Could you write out every line again, starting at the line that contains "Click the black fast-forward extension icon" and ending at the line that contains "(x=425, y=732)", with each coordinate shifted up by 131? Leave the pictures out.

━━━ Data section

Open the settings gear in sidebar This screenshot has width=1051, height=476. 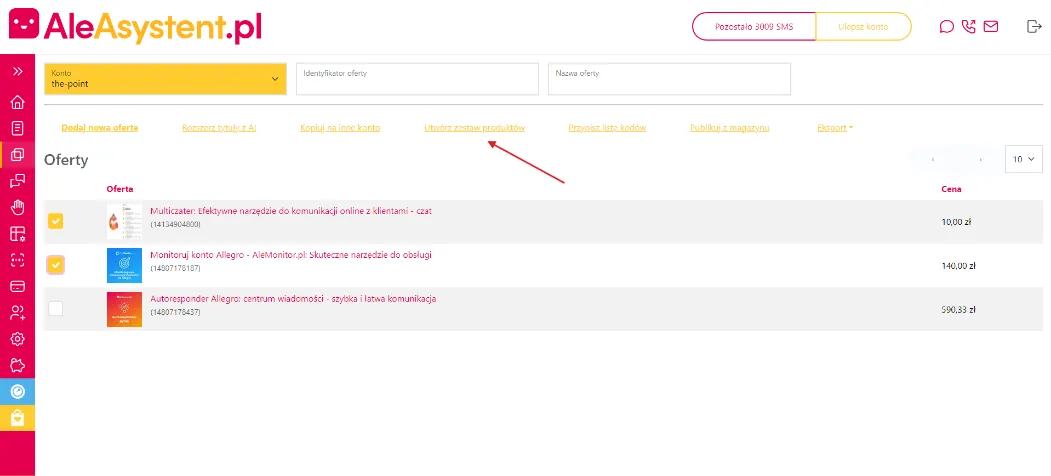(17, 338)
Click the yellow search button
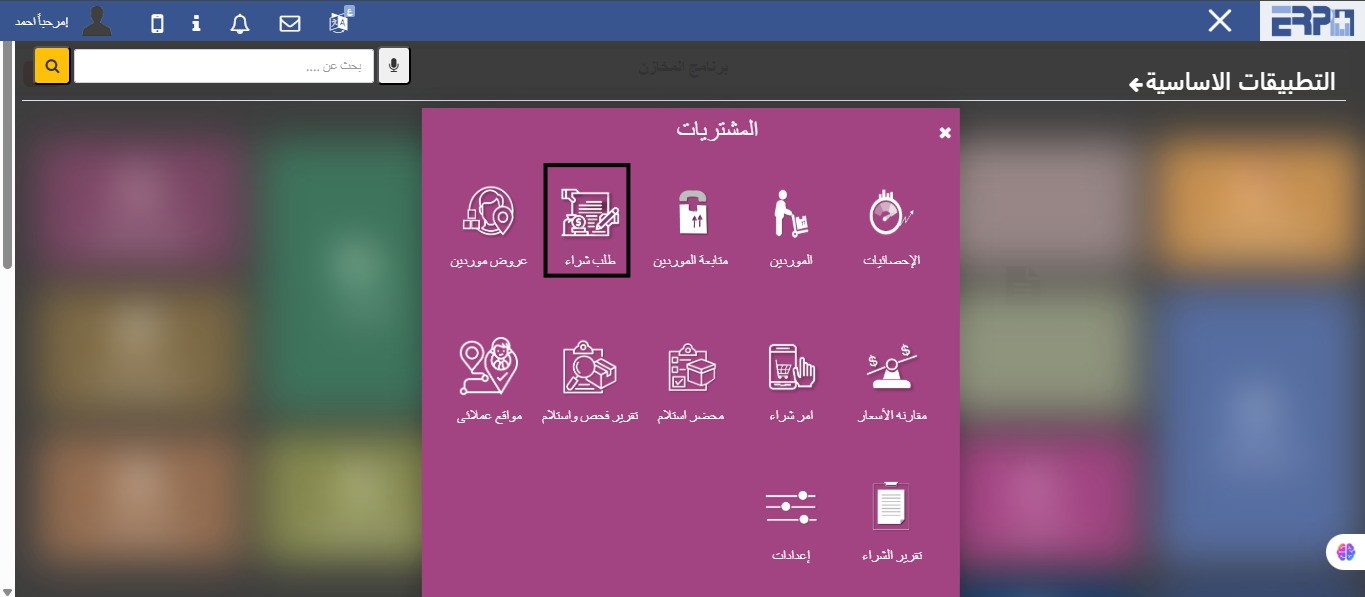 pos(52,66)
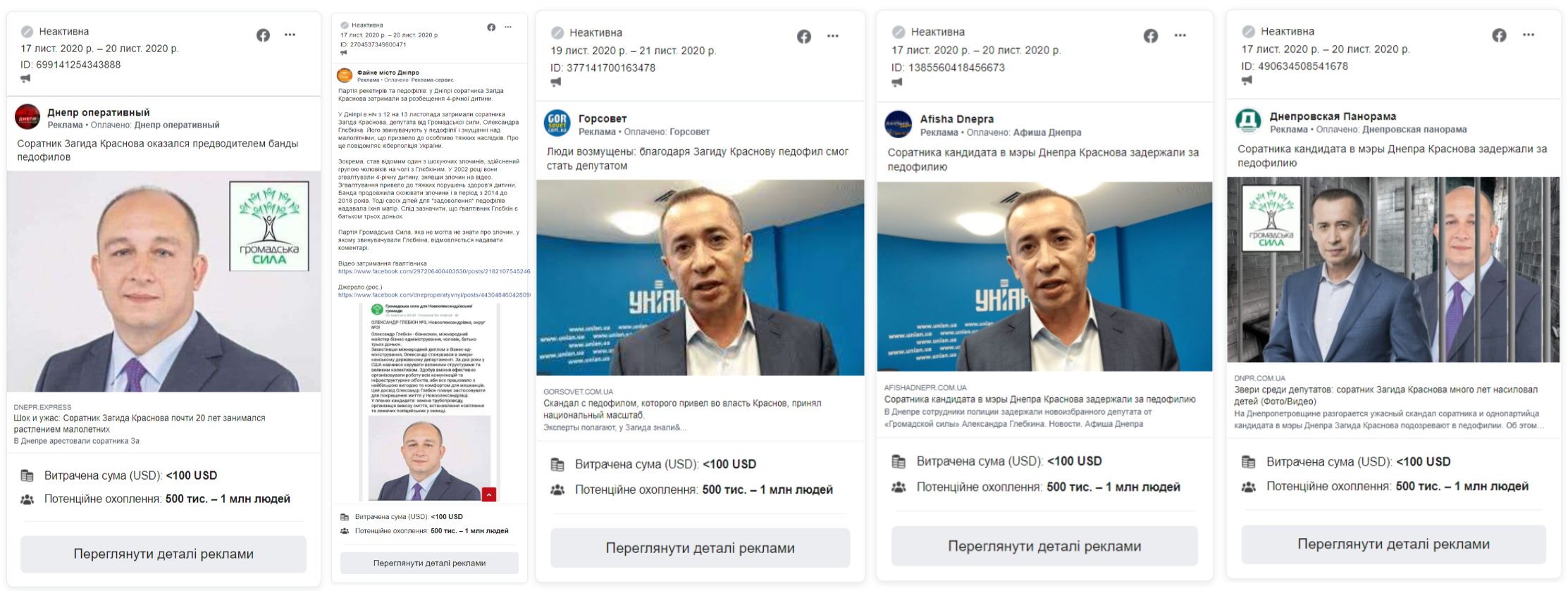Open Днепр оперативный page name link
This screenshot has width=1568, height=591.
[99, 113]
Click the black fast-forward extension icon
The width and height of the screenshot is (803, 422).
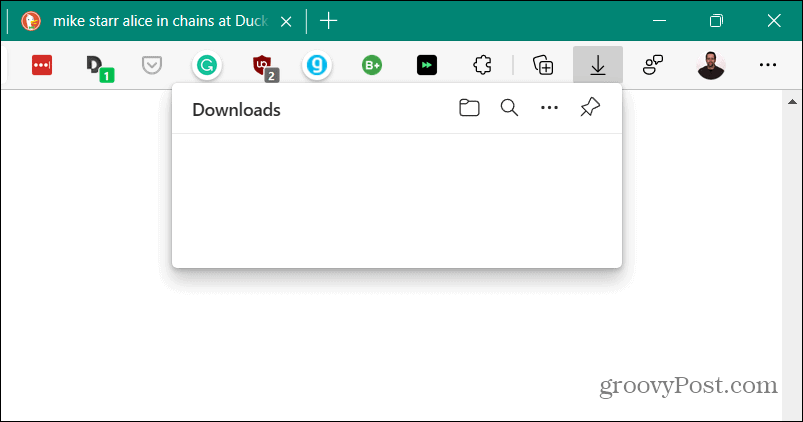click(x=427, y=65)
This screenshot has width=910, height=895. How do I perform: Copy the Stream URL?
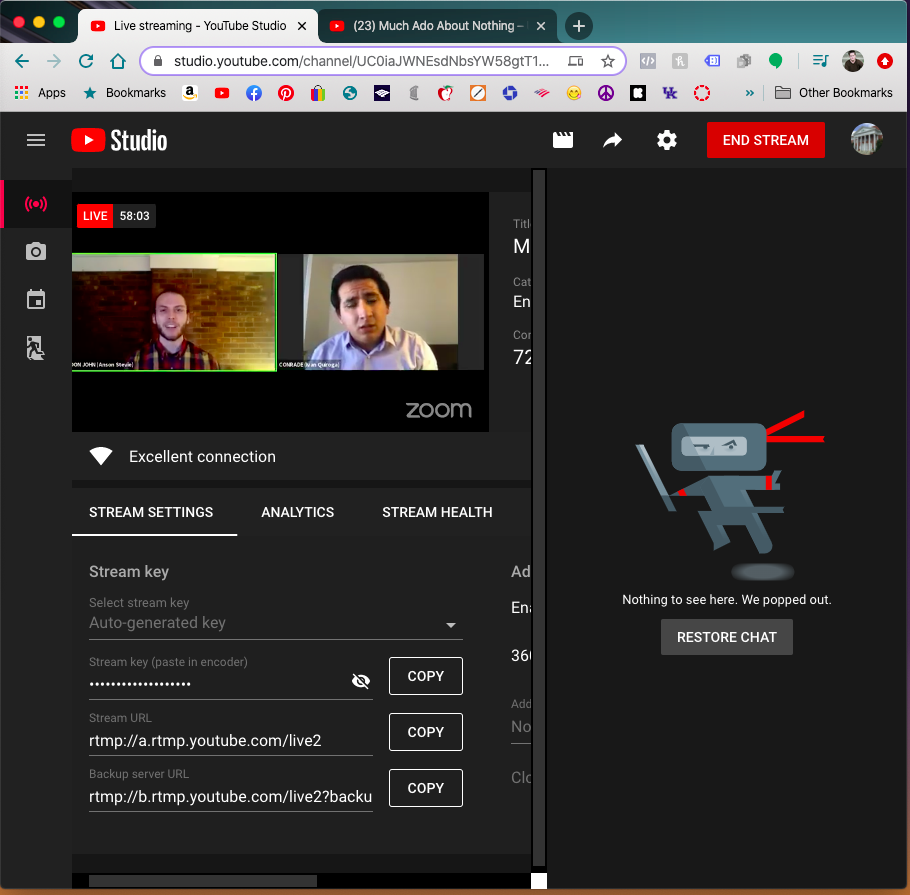(x=425, y=732)
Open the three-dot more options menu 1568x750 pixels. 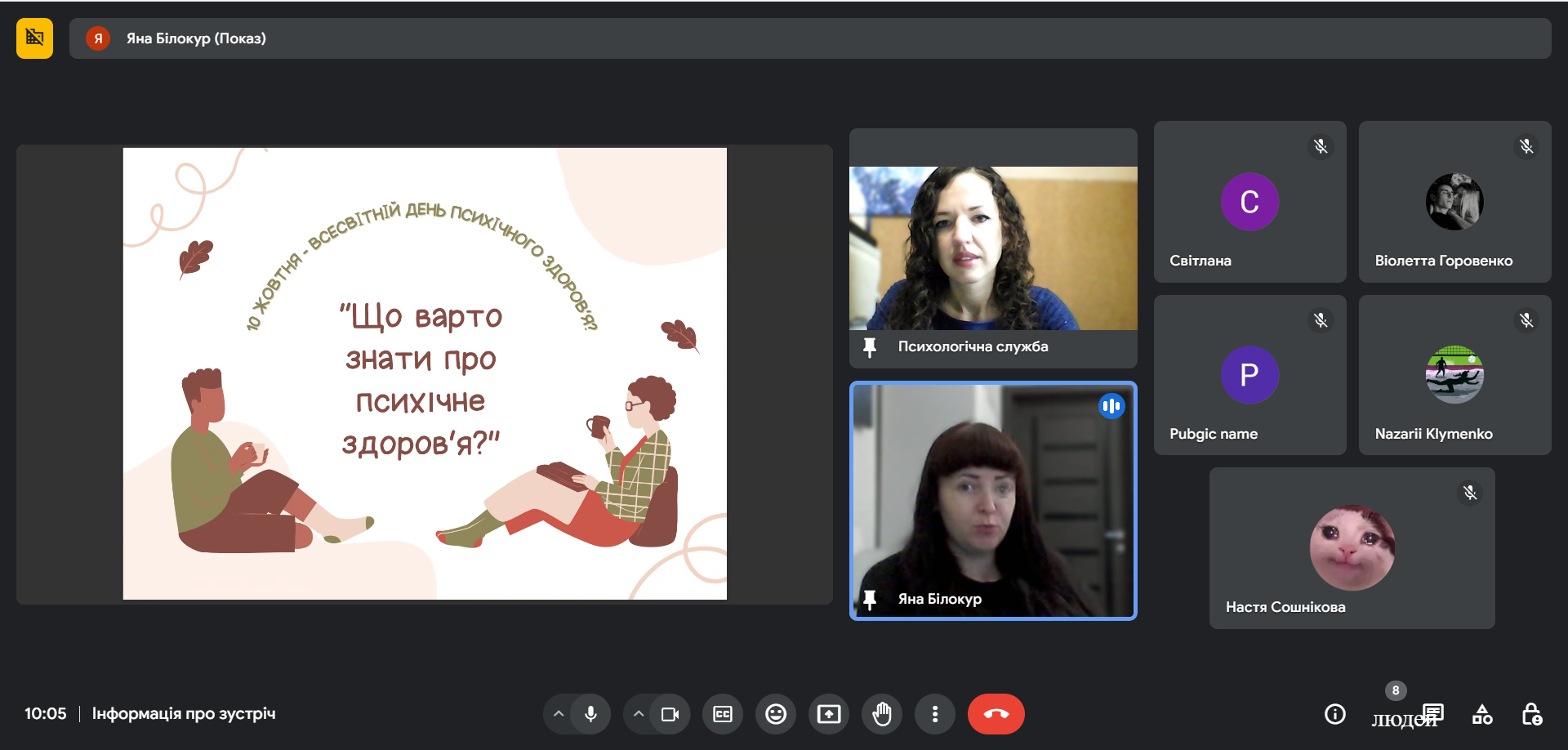click(x=935, y=714)
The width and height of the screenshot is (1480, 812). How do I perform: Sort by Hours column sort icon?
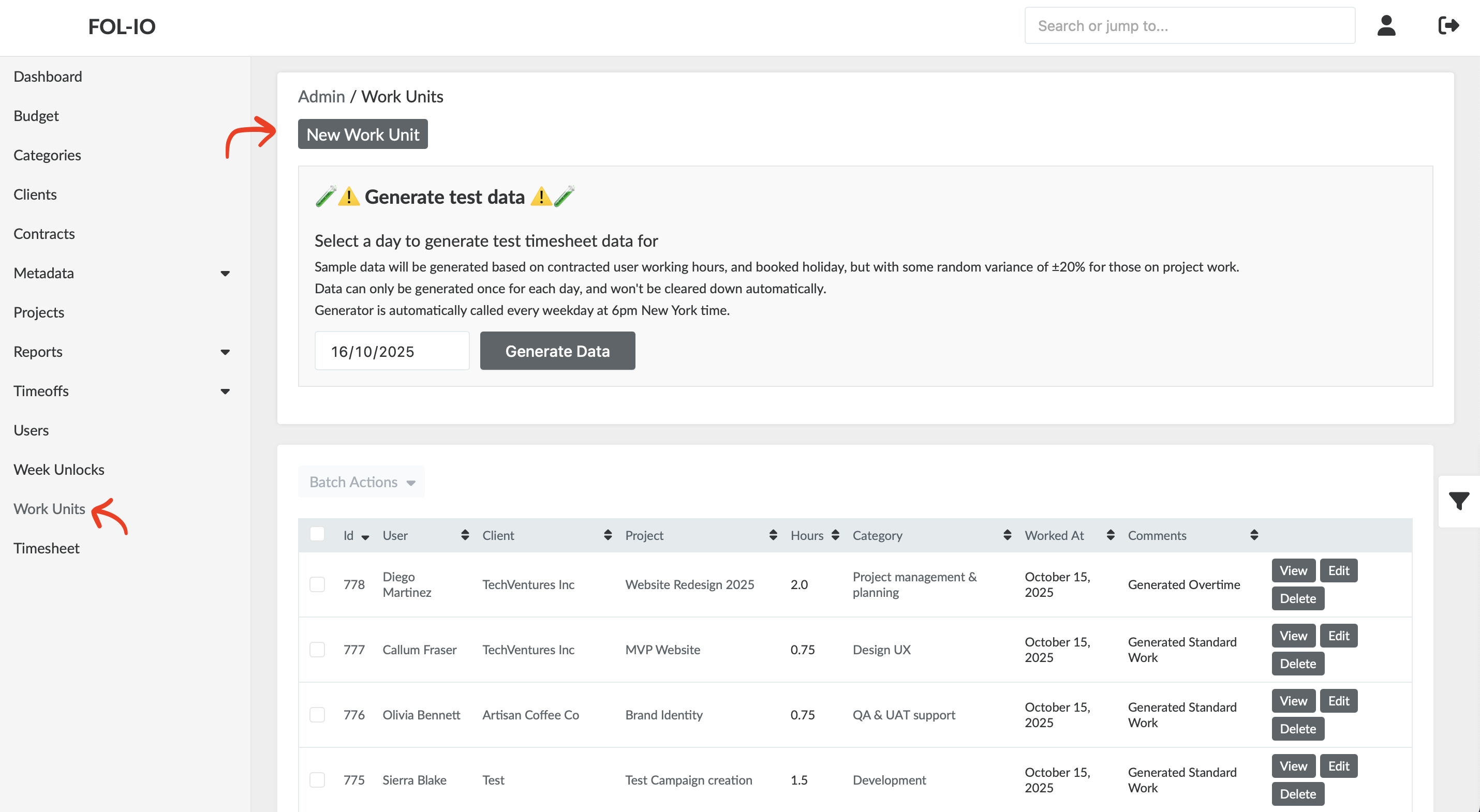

━━━━━━

▶ Full output
Click the black fast-forward extension icon
The width and height of the screenshot is (803, 422).
click(x=558, y=196)
This screenshot has width=910, height=895. How do I perform: Copy the Stream URL?
(x=556, y=863)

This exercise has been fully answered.